A number is called **a duck number** if **the number contains at least one zero**, but **the number should not start with 0**.

**For example**, if **we consider a number 20150**, here **two zeroes are present in the number**, but **it does not start with zero**. Therefore, **the number is a duck number**.

But if **we consider a number 02509**, **the number contains two zeroes but it starts **at** 0**, therefore, it is not a duck number.

**If the number is 1234**, **it does not contain any zero**; therefore, **it is not a duck number**.

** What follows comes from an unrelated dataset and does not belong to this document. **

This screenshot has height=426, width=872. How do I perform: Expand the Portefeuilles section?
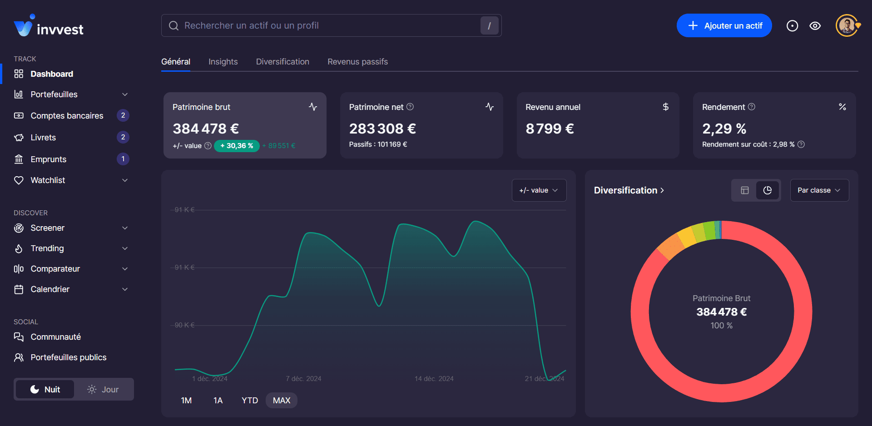[x=125, y=94]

The number is taken here as the input, then the number of zeroes is counted. If the count is greater than 0 and it does not start with 0 then the number is a duck number otherwise not.

```
INPUT: A number
OUTPUT: Whether the number is a duck number or not.
PROCESS:
Step 1: [Taking the input]
Read n [The number to be checked]
Step 2: [Checking for duck number]
Set c<-0
[Finding the length of the number]
Set n<-length of the string stored in variable ‘s’
For i=0 to n-1 repeat
[Counting the number of zeroes present in the number]
If s[i]='0' then
Set c<-c+1
[End of ‘if’]
[End of ‘for’ loop]
[Checking for the duck number]
If s[0]≠'0' and c>0 then
Print "The given number is a duck number"
Else
Print "The given number is not a duck number"
[End of ‘if-else’]
Step 3: Stop.
```

for(i=0;i<n;i++)------------------------------------**O(n)**

{ //counting the number of zeroes present

//in the number

if(s[i]=='0')------------------------------**O(1)**

c++;

}

//checking for the duck number

if(s[0]!='0'&&c>0)-------------------------------**O(1)**

printf("The given number is a duck number");

else

printf("The given number is not a duck number");

The **time complexity of this program** is **O(n)** where ‘n’ is the number of digits of the input number to be checked as the duck number.

The **space complexity of this program** is **O(1)** as it requires a fixed number of memory space to execute the program for any given number.